- EXTRACTED ENTRIES -
════════

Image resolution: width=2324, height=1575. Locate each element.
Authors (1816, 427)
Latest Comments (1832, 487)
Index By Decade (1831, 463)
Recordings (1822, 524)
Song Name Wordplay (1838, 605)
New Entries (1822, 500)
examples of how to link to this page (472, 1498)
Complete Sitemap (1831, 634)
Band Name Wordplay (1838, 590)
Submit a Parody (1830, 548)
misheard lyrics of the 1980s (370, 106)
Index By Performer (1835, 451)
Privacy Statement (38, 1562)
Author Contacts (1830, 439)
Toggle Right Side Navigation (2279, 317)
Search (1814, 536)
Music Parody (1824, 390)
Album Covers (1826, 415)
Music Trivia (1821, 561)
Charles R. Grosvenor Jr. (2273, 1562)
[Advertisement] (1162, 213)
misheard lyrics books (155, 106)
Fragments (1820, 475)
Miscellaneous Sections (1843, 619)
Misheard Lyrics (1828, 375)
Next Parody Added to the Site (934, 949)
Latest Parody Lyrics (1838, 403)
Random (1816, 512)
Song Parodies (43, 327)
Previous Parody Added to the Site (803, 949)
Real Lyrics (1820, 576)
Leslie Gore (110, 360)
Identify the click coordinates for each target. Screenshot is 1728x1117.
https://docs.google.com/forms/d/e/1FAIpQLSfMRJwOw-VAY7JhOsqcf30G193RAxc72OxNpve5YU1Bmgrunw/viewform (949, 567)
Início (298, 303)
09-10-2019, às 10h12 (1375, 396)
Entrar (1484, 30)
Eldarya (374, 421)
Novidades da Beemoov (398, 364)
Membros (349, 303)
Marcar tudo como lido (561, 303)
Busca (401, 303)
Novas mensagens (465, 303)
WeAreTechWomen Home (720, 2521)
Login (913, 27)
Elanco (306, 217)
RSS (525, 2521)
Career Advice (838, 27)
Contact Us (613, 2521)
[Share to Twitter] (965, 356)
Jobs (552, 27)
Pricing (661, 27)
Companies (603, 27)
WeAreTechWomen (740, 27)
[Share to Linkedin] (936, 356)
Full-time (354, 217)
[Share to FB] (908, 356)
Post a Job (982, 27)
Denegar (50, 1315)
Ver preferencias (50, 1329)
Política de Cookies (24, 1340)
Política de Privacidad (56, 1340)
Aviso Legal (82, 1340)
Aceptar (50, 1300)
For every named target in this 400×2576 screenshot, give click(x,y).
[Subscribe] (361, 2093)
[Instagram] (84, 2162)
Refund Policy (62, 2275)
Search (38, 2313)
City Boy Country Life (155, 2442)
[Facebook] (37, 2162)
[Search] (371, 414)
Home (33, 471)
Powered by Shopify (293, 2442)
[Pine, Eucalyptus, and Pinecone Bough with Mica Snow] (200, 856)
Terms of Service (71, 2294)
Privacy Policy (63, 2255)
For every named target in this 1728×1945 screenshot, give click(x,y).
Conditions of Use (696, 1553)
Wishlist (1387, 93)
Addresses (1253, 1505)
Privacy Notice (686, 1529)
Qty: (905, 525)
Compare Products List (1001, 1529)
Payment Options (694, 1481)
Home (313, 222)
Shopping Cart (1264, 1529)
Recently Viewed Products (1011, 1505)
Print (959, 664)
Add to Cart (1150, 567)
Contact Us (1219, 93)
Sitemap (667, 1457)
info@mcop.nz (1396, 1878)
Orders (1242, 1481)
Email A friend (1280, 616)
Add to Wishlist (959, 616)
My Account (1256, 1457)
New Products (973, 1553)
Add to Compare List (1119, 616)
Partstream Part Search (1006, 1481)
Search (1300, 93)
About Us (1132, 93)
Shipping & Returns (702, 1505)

════════

- WORK REQUIRED -
Retype all the records, matching them exactly.

- TASK RESPONSE -
Image resolution: width=2324, height=1575. Locate each element.
Authors (1816, 427)
Latest Comments (1832, 487)
Index By Decade (1831, 463)
Recordings (1822, 524)
Song Name Wordplay (1838, 605)
New Entries (1822, 500)
examples of how to link to this page (472, 1498)
Complete Sitemap (1831, 634)
Band Name Wordplay (1838, 590)
Submit a Parody (1830, 548)
misheard lyrics of the 1980s (370, 106)
Index By Performer (1835, 451)
Privacy Statement (38, 1562)
Author Contacts (1830, 439)
Toggle Right Side Navigation (2279, 317)
Search (1814, 536)
Music Parody (1824, 390)
Album Covers (1826, 415)
Music Trivia (1821, 561)
Charles R. Grosvenor Jr. (2273, 1562)
[Advertisement] (1162, 213)
misheard lyrics books (155, 106)
Fragments (1820, 475)
Miscellaneous Sections (1843, 619)
Misheard Lyrics (1828, 375)
Next Parody Added to the Site (934, 949)
Latest Parody Lyrics (1838, 403)
Random (1816, 512)
Song Parodies (43, 327)
Previous Parody Added to the Site (803, 949)
Real Lyrics (1820, 576)
Leslie Gore (110, 360)
Identify the click coordinates for each target. Screenshot is 1728x1117.
https://docs.google.com/forms/d/e/1FAIpQLSfMRJwOw-VAY7JhOsqcf30G193RAxc72OxNpve5YU1Bmgrunw/viewform (949, 567)
Início (298, 303)
09-10-2019, às 10h12 (1375, 396)
Entrar (1484, 30)
Eldarya (374, 421)
Novidades da Beemoov (398, 364)
Membros (349, 303)
Marcar tudo como lido (561, 303)
Busca (401, 303)
Novas mensagens (465, 303)
WeAreTechWomen Home (720, 2521)
Login (913, 27)
Elanco (306, 217)
RSS (525, 2521)
Career Advice (838, 27)
Contact Us (613, 2521)
[Share to Twitter] (965, 356)
Jobs (552, 27)
Pricing (661, 27)
Companies (603, 27)
WeAreTechWomen (740, 27)
[Share to Linkedin] (936, 356)
Full-time (354, 217)
[Share to FB] (908, 356)
Post a Job (982, 27)
Denegar (50, 1315)
Ver preferencias (50, 1329)
Política de Cookies (24, 1340)
Política de Privacidad (56, 1340)
Aviso Legal (82, 1340)
Aceptar (50, 1300)
For every named target in this 400×2576 screenshot, give click(x,y).
[Subscribe] (361, 2093)
[Instagram] (84, 2162)
Refund Policy (62, 2275)
Search (38, 2313)
City Boy Country Life (155, 2442)
[Facebook] (37, 2162)
[Search] (371, 414)
Home (33, 471)
Powered by Shopify (293, 2442)
[Pine, Eucalyptus, and Pinecone Bough with Mica Snow] (200, 856)
Terms of Service (71, 2294)
Privacy Policy (63, 2255)
For every named target in this 1728×1945 screenshot, give click(x,y).
Conditions of Use (696, 1553)
Wishlist (1387, 93)
Addresses (1253, 1505)
Privacy Notice (686, 1529)
Qty: (905, 525)
Compare Products List (1001, 1529)
Payment Options (694, 1481)
Home (313, 222)
Shopping Cart (1264, 1529)
Recently Viewed Products (1011, 1505)
Print (959, 664)
Add to Cart (1150, 567)
Contact Us (1219, 93)
Sitemap (667, 1457)
info@mcop.nz (1396, 1878)
Orders (1242, 1481)
Email A friend (1280, 616)
Add to Wishlist (959, 616)
My Account (1256, 1457)
New Products (973, 1553)
Add to Compare List (1119, 616)
Partstream Part Search (1006, 1481)
Search (1300, 93)
About Us (1132, 93)
Shipping & Returns (702, 1505)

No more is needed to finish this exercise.